Lettere. La gente di Padre Pio e quella fede adulta che «abita» la devozione popolare
Caro Avvenire, il popolo cristiano domanda a Padre Pio tutto l’anno, ma in particolar modo il 23 settembre, anniversario della sua morte, nel santuario di San Giovanni Rotondo. Il popolo domanda protezione di fronte alle molteplici minacce che deve affrontare riguardo alla salute, alla sicurezza, alla soluzione di problemi affettivi, alla liberazione dai vizi. In quello stesso giorno fedeli di tutto il mondo si recano ai santuari dedicati a San Pio da Pietrelcina per onorarlo.
Sono tanti e chiedono a Padre Pio sia grazie spirituali che grazie materiali. Infatti, molti devoti hanno un forte senso del sacro, naturale e cosmico, legato alla trascendenza di Dio e alla sua potenza. La religiosità popolare manifesta con gesti visibili e tangibili i sentimenti della gente. Nessuna meraviglia, quindi, se il popolo usa numerosi segni, come toccare le immagini sacre, baciarle, offrire fiori ed ex voto, accendere candele, fare pellegrinaggi e processioni, andare in ginocchio, usare medaglie, riunirsi in gruppi di preghiera. Questo vuol dire che il popolo cristiano manifesta una religione molto concreta, incarnata e ben amalgamata nei problemi della vita quotidiana.
Antonio Guarnieri Cisternino (Br)Piazza San Pietro, 16 giugno 2002. È per me indimenticabile quella mattina, dentro alla folla immensa venuta a Roma per la canonizzazione di Padre Pio. Folla che sbarcava dai pullman arrivati nella notte da ogni dove, e si incamminava in colonna per via della Conciliazione. C’erano giovani e vecchi, e donne anziane con i piedi già gonfi, sotto al sole bollente. Quei piedi stanchi sul selciato di San Pietro me li ricordo, perché davvero davano l’idea di cos’era, un popolo cristiano. Uomini e donne di fede salda e umile, ostinati nella fiducia in un uomo che avevano intuito santo, tanto prima della canonizzazione. Una fede che in molti, fino ad allora, avevano guardato dall’alto in basso, come fosse una fede da poco, da gente ingenua o forse ignorante. Da cronista, andavo chiedendo prima della celebrazione ai pellegrini perché fossero venuti a Roma. A domandare grazie, immaginavo. E mi sorprese che molti mi dicessero che invece erano venuti a ringraziare: per una grazia già ricevuta - un figlio uscito salvo da un incidente, una malattia superata.
Mi colpì, questa attitudine a ringraziare, così rara nella vita quotidiana. Una prospettiva che rendeva già lieta quella gente, e fiduciosa in una sempre nuova misericordia. Un sole prossimo al solstizio d’estate si alzava, trionfante e torrido, sulla piazza stracolma. Ricordo la voce tremante di Giovanni Paolo II, e i mormorii affettuosi della gente, timorosa che il grande vecchio non reggesse quel caldo, e quel sole.

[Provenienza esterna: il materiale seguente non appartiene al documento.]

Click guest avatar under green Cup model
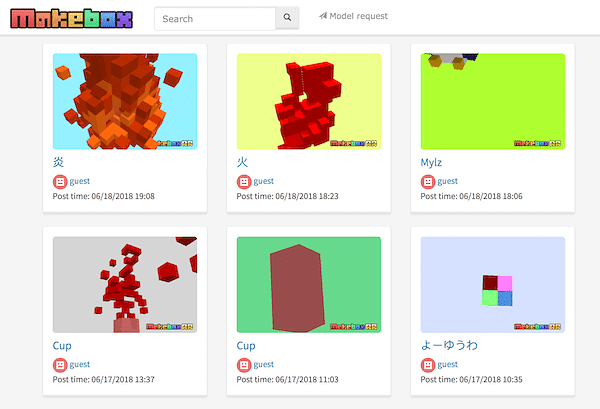600x409 pixels. pyautogui.click(x=244, y=365)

Ricordo una frase di Padre Pio citata nella cerimonia: «È necessario, dunque, stabilirci in una speranza». «Stabilirci»: prendere dimora dentro la speranza. Abitare nella speranza, come si abita in una casa. In mezzo a quella folla ripensavo alle obiezioni dei dotti su certa fede popolare: fede immatura quella che ha bisogno di miracoli, dicevano. Ma quanto invece mi risultava caro quel popolo con il rosario in mano, quei portatori di ex voto d’argento nei santuari, quei testimoni fedeli di grazie ricevute. «Toccare le immagini sacre, baciarle, offrire fiori ed ex voto, accendere candele, fare pellegrinaggi e processioni, andare in ginocchio, usare medaglie, riunirsi in gruppi di preghiera», scrive il lettore, elencando i modi della devozione cui si assiste a San Giovanni Rotondo, come del resto in molti altri santuari in tutto il mondo. Un fenomeno quantitativamente amplissimo, eppure come non visto o sottaciuto nella rappresentazione mediatica della realtà. Perché la modernità continua a guardare con sufficienza alla devozione popolare, come fosse cosa non degna di gente adulta. E invece proprio la semplicità di quel toccare, baciare, bere l’acqua delle fonti mariane, quanto corrisponde alla carnalità degli uomini: quando si spogliano delle loro maschere, quando la realtà o il dolore li riconducono alla domanda originale. Quando diventano semplicemente figli, che domandano: come domandano al padre i bambini.